“我说夫人啊,你凑这个热闹干啥,这带兵打仗,一来是生死未卜,二来是动不动就得好几个月,好好在宫里呆着不好吗?”玉树把还有可能缺胳膊少腿放进了肚子里,没敢说出来,他很小就进了宫,理解不了綦毋明暄,但是他知道,后宫里得宠失宠都是一时的事儿,主子要是真去打仗,哪怕赢了回来,陛下还能像现在这样宠着他吗?
“我得帮帮项燕。”綦毋明暄默默的说。
接下来好几天,项燕都没有来,綦毋明暄知道他是故意躲着自己,这天晚上,不顾玉树的阻拦,綦毋明暄冲到了项燕的寝宫,项燕正侧卧在榻子上看折子。
“带兵打仗的事儿没得商量。
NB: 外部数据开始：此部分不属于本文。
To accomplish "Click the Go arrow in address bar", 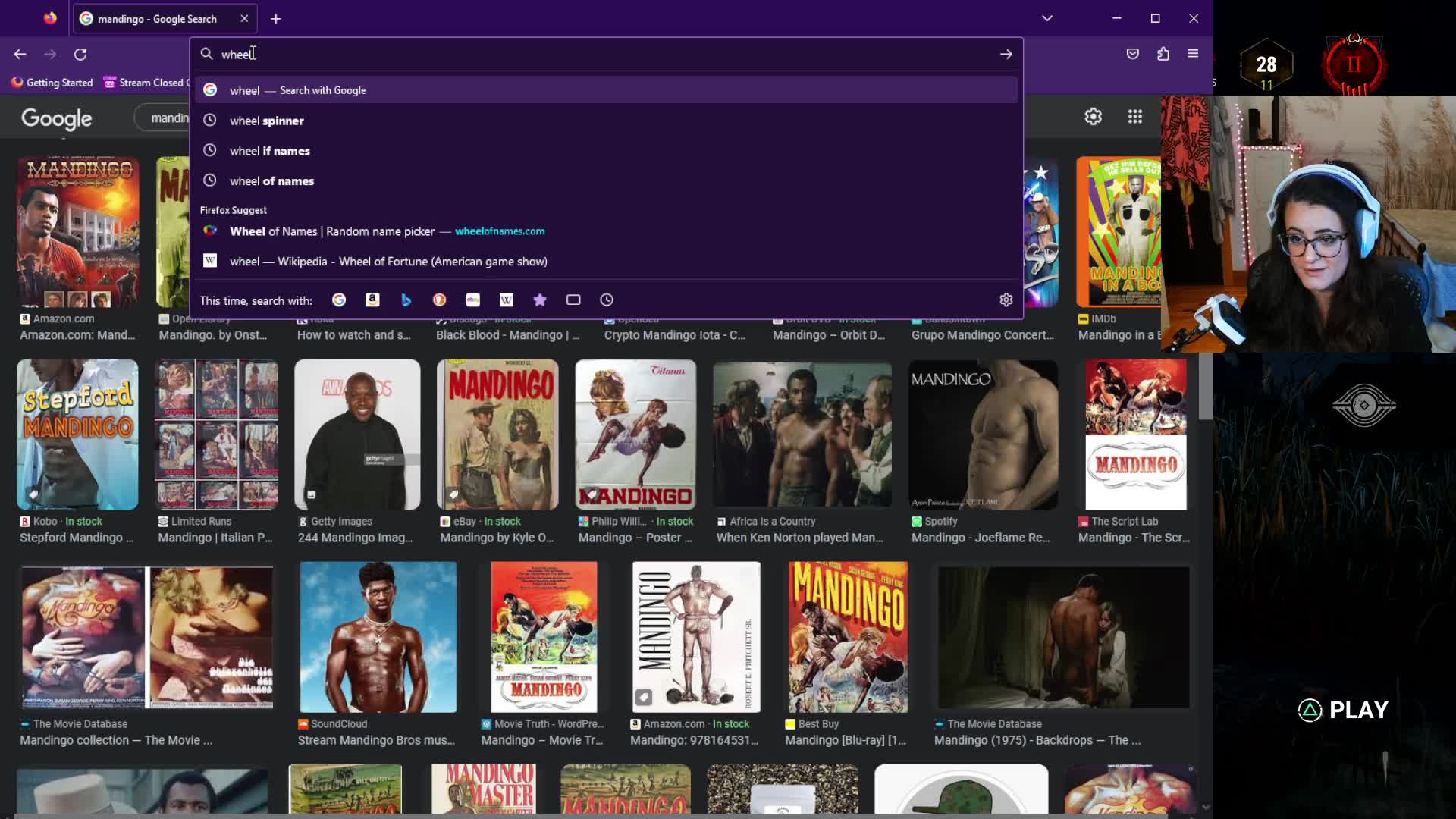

”项燕见綦毋明暄进来,把手里的折子一扔,语气坚定的说。
“为什么,你怕我输?”綦毋明暄问。
“我怕你死。”项燕忽然吼了起来。
见他真动了气,綦毋明暄走上前去,跪坐在项燕榻前,伸手抚摸他皱着的眉头。
“不会的,让我去吧。”綦毋明暄小声祈求他,“你对自己的军队这么不放心?”
“明暄,如果你出什么事儿,你让我怎么办。”项燕忽然攥住了他的手,深情的望着他,“如果。。。如果你死了的话,我怎么办?我已经熬了十年没有你的日子了。。。”
“不会的,我保证,我研究过地形了,我跟你说说我的想法,咱们先讨论一下,好吗?”綦毋明暄说,他这次是有备而来,一定要说服项燕的。
项燕犹豫着不说话。
“你先听听,算算胜率,再做决定,好吗?”綦毋明暄几乎是祈求他了。
“好吧。”项燕说,他又如何能拒绝綦毋明暄呢?
这一夜,破天荒的,皇帝和他的夫人,讨论了一晚上抗击弗国的策略。
第二天一早,项燕要上早朝,綦毋明暄兴冲冲的从寝宫里出来。守在门口的玉树见他这红光满面的样子,心想大事不好啊。
“主子,主子,我说您走慢点。。。陛下答应您了?”玉树紧紧跟着綦毋明暄。
“对,答应我了,玉树!”綦毋明暄忽然回头,手放在玉树肩膀上,一脸得意的说:“我要去打仗了!我要回草原了!”
玉树心想,完蛋了这回儿。
“让我跟着您一起吧。”玉树说着,眼泪掉了下来。
“哎,别哭别哭,你好好呆在这就行,等我的捷报!”綦毋明暄说着,用力拍拍他的肩膀。
“你让我跟着您,我可以照顾您。”玉树急切的说。
“不行,搞不好真会死在战场上的。”綦毋明暄忽然严肃的说。
瞧他这一脸严肃的模样,玉树哭的更厉害了。